FRANKFURT (Reuters) - Key Euribor bank-to-bank lending rates ticked up on Friday after comments from a clutch of European Central Bank policymakers since the bank’s monthly meeting eroded hopes for another official rate cut.
Joerg Asmussen, a member of the ECB’s Executive Board, said last week he would be “very reluctant” about the ECB cutting its deposit rate - now at zero - any further, adding that “our (monetary) policy is very accommodative”.
Another board member, Yves Mersch, said he did not see the logic of a debate about the ECB cutting its main rate from a record low of 0.75 percent. A third board member, Peter Praet, said earlier this month there is little room to cut.

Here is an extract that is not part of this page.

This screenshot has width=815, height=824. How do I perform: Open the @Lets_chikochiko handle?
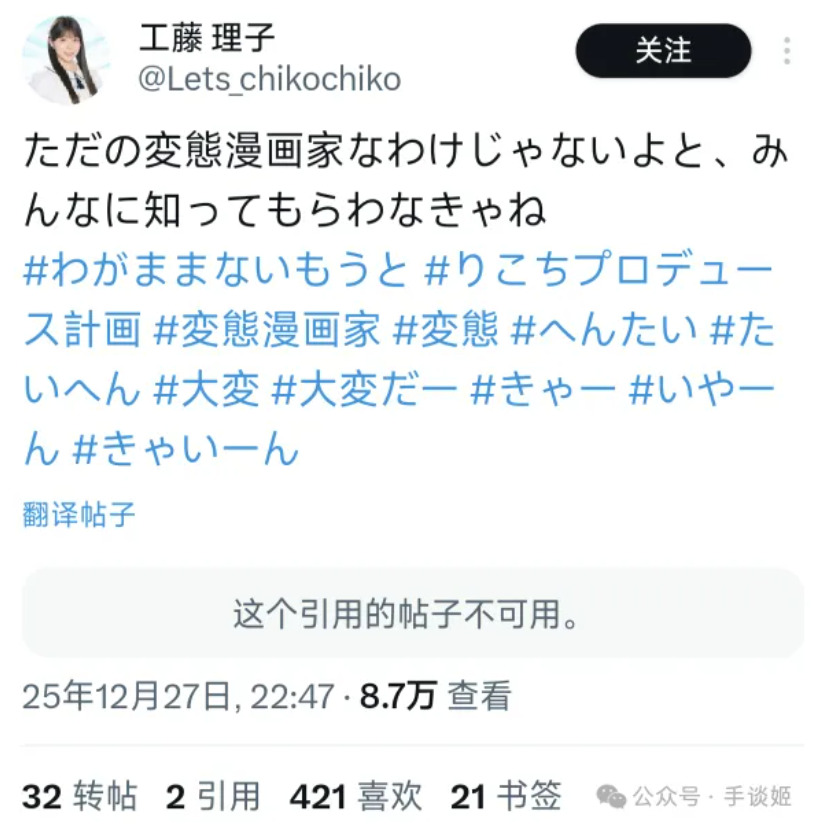pos(270,79)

The ECB kept rates on hold this month despite new forecasts suggesting the euro area economy will contract next year.
Comments from ECB President Mario Draghi, saying that there had been a “wide discussion” in the Governing Council about rates, had fuelled expectation shortly after the policy meeting that the bank could cut rates further.
On Friday, three-month Euribor rates, traditionally the main gauge of unsecured bank-to-bank lending, ticked up to 0.186 percent from 0.185 percent.

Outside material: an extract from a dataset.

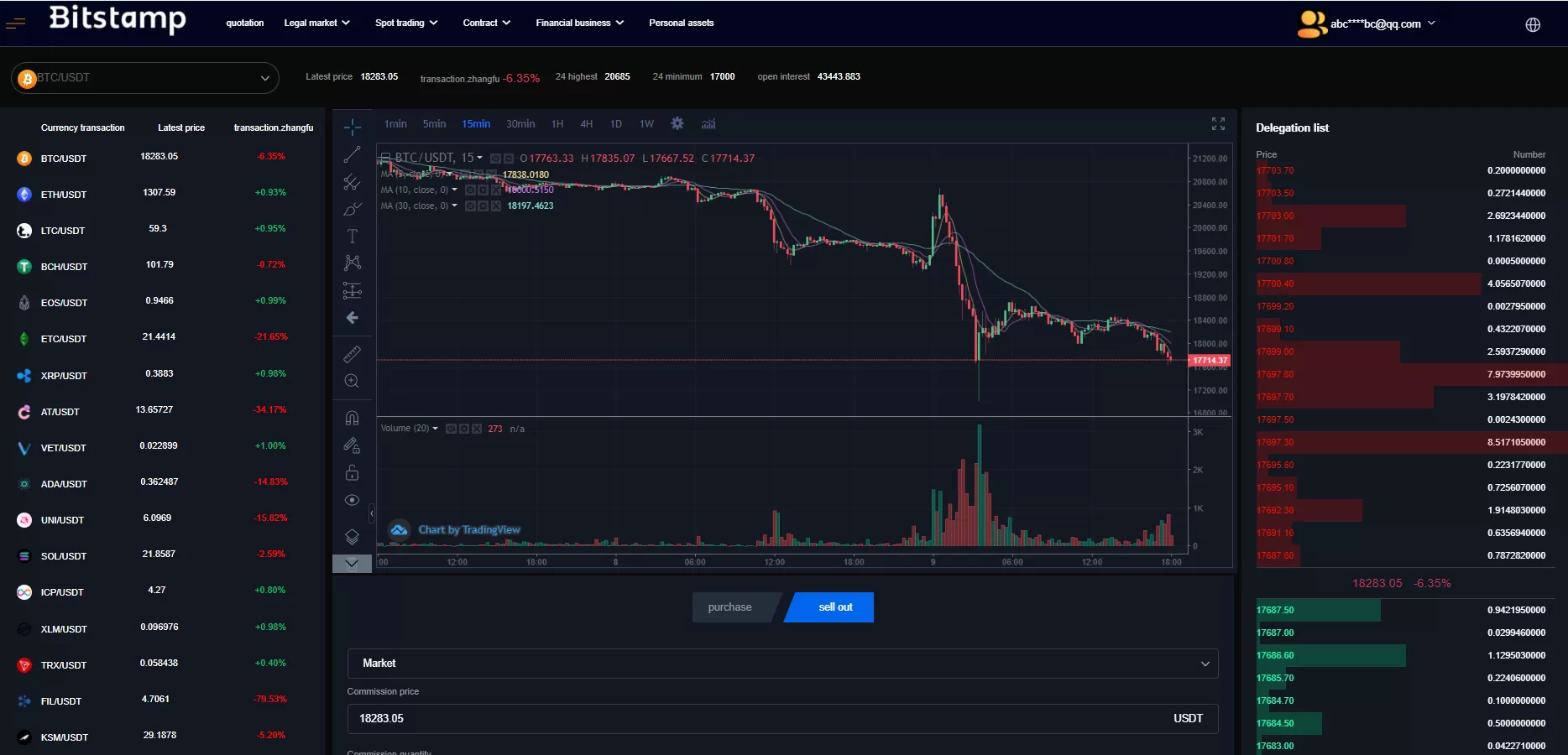Screen dimensions: 1568x755
Task: Open chart settings gear icon
Action: [x=677, y=124]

The six-month rate inched higher to 0.320 percent from 0.319 percent while the one-week rate dropped to 0.082 percent from 0.089 percent.
Dollar-priced bank-to-bank Euribor lending rates were lower, with three-month rates falling to 0.55000 percent from 0.57462 percent and one-week rates down at 0.44000 percent from 0.63692 percent.
Euribor rates are fixed daily by the Banking Federation of the European Union (FBE) shortly after 0900 GMT.